The response should consist of every line below, unchanged.

═══ The input

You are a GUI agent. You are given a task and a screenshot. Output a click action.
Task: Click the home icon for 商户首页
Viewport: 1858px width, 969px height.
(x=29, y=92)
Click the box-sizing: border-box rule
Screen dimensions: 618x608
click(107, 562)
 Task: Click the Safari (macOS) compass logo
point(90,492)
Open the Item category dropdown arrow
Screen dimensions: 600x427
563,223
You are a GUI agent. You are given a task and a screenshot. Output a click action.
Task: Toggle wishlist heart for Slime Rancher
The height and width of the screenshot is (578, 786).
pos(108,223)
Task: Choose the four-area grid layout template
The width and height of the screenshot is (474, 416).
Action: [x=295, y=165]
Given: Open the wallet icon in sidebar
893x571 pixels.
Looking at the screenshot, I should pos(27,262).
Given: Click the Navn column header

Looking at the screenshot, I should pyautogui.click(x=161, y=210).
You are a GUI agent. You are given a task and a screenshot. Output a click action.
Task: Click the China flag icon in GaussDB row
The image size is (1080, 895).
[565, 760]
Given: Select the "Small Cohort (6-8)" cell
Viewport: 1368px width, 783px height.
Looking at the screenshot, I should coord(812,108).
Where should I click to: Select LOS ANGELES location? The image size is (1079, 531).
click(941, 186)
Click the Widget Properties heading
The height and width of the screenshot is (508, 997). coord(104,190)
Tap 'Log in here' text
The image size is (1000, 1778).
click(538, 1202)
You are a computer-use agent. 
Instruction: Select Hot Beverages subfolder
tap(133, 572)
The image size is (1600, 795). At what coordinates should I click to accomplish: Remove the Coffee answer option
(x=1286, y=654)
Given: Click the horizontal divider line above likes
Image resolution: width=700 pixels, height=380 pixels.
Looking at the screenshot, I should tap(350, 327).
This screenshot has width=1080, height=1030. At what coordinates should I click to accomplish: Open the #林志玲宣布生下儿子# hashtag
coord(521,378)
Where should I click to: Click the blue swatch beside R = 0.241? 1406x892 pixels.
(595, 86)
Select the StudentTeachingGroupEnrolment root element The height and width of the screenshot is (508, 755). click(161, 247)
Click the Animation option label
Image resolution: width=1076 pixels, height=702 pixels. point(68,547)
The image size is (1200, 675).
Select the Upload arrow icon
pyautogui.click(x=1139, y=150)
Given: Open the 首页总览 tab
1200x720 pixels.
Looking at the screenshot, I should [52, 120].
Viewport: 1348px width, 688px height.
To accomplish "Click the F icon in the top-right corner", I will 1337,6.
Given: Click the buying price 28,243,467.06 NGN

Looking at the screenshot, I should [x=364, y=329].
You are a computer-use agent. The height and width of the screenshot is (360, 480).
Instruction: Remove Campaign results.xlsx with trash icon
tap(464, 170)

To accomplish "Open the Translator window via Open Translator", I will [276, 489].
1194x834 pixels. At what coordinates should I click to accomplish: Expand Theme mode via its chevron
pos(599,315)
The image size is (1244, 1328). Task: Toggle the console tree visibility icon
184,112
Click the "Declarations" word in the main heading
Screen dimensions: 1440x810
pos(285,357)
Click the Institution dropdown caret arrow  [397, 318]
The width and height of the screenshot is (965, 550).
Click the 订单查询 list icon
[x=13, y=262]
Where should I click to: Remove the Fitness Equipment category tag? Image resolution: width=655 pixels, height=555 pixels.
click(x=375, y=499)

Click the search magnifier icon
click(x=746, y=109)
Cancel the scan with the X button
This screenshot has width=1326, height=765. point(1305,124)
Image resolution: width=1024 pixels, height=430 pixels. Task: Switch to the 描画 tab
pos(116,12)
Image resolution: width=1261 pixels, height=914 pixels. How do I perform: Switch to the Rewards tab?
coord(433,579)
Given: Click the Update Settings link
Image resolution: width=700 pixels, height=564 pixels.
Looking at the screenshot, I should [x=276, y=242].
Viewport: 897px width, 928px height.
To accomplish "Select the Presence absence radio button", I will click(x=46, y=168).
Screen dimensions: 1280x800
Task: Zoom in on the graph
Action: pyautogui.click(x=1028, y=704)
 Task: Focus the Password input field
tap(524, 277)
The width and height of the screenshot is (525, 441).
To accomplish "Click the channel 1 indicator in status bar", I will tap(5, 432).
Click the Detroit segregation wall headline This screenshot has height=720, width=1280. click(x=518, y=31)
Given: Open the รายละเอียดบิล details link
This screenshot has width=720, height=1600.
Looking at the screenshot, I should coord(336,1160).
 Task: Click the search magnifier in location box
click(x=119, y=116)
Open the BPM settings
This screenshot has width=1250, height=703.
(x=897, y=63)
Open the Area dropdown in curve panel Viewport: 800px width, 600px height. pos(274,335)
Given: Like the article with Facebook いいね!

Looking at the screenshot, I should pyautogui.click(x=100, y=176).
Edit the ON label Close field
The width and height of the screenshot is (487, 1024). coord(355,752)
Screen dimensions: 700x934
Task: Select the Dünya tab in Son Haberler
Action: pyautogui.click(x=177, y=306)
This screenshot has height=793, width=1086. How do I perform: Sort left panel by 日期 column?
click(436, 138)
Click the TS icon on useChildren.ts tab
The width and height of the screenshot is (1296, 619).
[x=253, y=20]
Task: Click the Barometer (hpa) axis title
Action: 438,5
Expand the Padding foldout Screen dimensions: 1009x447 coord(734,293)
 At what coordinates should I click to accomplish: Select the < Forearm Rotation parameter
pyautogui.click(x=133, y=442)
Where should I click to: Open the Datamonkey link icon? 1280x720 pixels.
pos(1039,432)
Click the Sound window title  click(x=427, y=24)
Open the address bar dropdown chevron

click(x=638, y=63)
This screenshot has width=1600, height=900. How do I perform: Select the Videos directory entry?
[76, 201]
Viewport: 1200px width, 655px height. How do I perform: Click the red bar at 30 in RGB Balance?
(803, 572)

══════

● **Exercise solution**
You are a GUI agent. You are given a task and a screenshot. Output a click action.
Task: Click the home icon for 商户首页
Viewport: 1858px width, 969px height.
(x=29, y=92)
Click the box-sizing: border-box rule
Screen dimensions: 618x608
click(107, 562)
 Task: Click the Safari (macOS) compass logo
point(90,492)
Open the Item category dropdown arrow
Screen dimensions: 600x427
563,223
You are a GUI agent. You are given a task and a screenshot. Output a click action.
Task: Toggle wishlist heart for Slime Rancher
The height and width of the screenshot is (578, 786).
pos(108,223)
Task: Choose the four-area grid layout template
The width and height of the screenshot is (474, 416).
Action: [x=295, y=165]
Given: Open the wallet icon in sidebar
893x571 pixels.
Looking at the screenshot, I should pos(27,262).
Given: Click the Navn column header

Looking at the screenshot, I should pyautogui.click(x=161, y=210).
You are a GUI agent. You are given a task and a screenshot. Output a click action.
Task: Click the China flag icon in GaussDB row
The image size is (1080, 895).
[565, 760]
Given: Select the "Small Cohort (6-8)" cell
Viewport: 1368px width, 783px height.
Looking at the screenshot, I should coord(812,108).
Where should I click to: Select LOS ANGELES location? The image size is (1079, 531).
click(941, 186)
Click the Widget Properties heading
The height and width of the screenshot is (508, 997). coord(104,190)
Tap 'Log in here' text
The image size is (1000, 1778).
click(538, 1202)
You are a computer-use agent. 
Instruction: Select Hot Beverages subfolder
tap(133, 572)
The image size is (1600, 795). At what coordinates should I click to accomplish: Remove the Coffee answer option
(x=1286, y=654)
Given: Click the horizontal divider line above likes
Image resolution: width=700 pixels, height=380 pixels.
Looking at the screenshot, I should tap(350, 327).
This screenshot has width=1080, height=1030. At what coordinates should I click to accomplish: Open the #林志玲宣布生下儿子# hashtag
coord(521,378)
Where should I click to: Click the blue swatch beside R = 0.241? 1406x892 pixels.
(595, 86)
Select the StudentTeachingGroupEnrolment root element The height and width of the screenshot is (508, 755). click(161, 247)
Click the Animation option label
Image resolution: width=1076 pixels, height=702 pixels. point(68,547)
The image size is (1200, 675).
Select the Upload arrow icon
pyautogui.click(x=1139, y=150)
Given: Open the 首页总览 tab
1200x720 pixels.
Looking at the screenshot, I should [52, 120].
Viewport: 1348px width, 688px height.
To accomplish "Click the F icon in the top-right corner", I will 1337,6.
Given: Click the buying price 28,243,467.06 NGN

Looking at the screenshot, I should [x=364, y=329].
You are a computer-use agent. The height and width of the screenshot is (360, 480).
Instruction: Remove Campaign results.xlsx with trash icon
tap(464, 170)

To accomplish "Open the Translator window via Open Translator", I will [276, 489].
1194x834 pixels. At what coordinates should I click to accomplish: Expand Theme mode via its chevron
pos(599,315)
The image size is (1244, 1328). Task: Toggle the console tree visibility icon
184,112
Click the "Declarations" word in the main heading
Screen dimensions: 1440x810
pos(285,357)
Click the Institution dropdown caret arrow  [397, 318]
The width and height of the screenshot is (965, 550).
Click the 订单查询 list icon
[x=13, y=262]
Where should I click to: Remove the Fitness Equipment category tag? Image resolution: width=655 pixels, height=555 pixels.
click(x=375, y=499)

Click the search magnifier icon
click(x=746, y=109)
Cancel the scan with the X button
This screenshot has width=1326, height=765. point(1305,124)
Image resolution: width=1024 pixels, height=430 pixels. Task: Switch to the 描画 tab
pos(116,12)
Image resolution: width=1261 pixels, height=914 pixels. How do I perform: Switch to the Rewards tab?
coord(433,579)
Given: Click the Update Settings link
Image resolution: width=700 pixels, height=564 pixels.
Looking at the screenshot, I should [x=276, y=242].
Viewport: 897px width, 928px height.
To accomplish "Select the Presence absence radio button", I will click(x=46, y=168).
Screen dimensions: 1280x800
Task: Zoom in on the graph
Action: pyautogui.click(x=1028, y=704)
 Task: Focus the Password input field
tap(524, 277)
The width and height of the screenshot is (525, 441).
To accomplish "Click the channel 1 indicator in status bar", I will tap(5, 432).
Click the Detroit segregation wall headline This screenshot has height=720, width=1280. click(x=518, y=31)
Given: Open the รายละเอียดบิล details link
This screenshot has width=720, height=1600.
Looking at the screenshot, I should coord(336,1160).
 Task: Click the search magnifier in location box
click(x=119, y=116)
Open the BPM settings
This screenshot has width=1250, height=703.
(x=897, y=63)
Open the Area dropdown in curve panel Viewport: 800px width, 600px height. pos(274,335)
Given: Like the article with Facebook いいね!

Looking at the screenshot, I should pyautogui.click(x=100, y=176).
Edit the ON label Close field
The width and height of the screenshot is (487, 1024). coord(355,752)
Screen dimensions: 700x934
Task: Select the Dünya tab in Son Haberler
Action: pyautogui.click(x=177, y=306)
This screenshot has height=793, width=1086. How do I perform: Sort left panel by 日期 column?
click(436, 138)
Click the TS icon on useChildren.ts tab
The width and height of the screenshot is (1296, 619).
[x=253, y=20]
Task: Click the Barometer (hpa) axis title
Action: 438,5
Expand the Padding foldout Screen dimensions: 1009x447 coord(734,293)
 At what coordinates should I click to accomplish: Select the < Forearm Rotation parameter
pyautogui.click(x=133, y=442)
Where should I click to: Open the Datamonkey link icon? 1280x720 pixels.
pos(1039,432)
Click the Sound window title  click(x=427, y=24)
Open the address bar dropdown chevron

click(x=638, y=63)
This screenshot has width=1600, height=900. How do I perform: Select the Videos directory entry?
[76, 201]
Viewport: 1200px width, 655px height. How do I perform: Click the red bar at 30 in RGB Balance?
(803, 572)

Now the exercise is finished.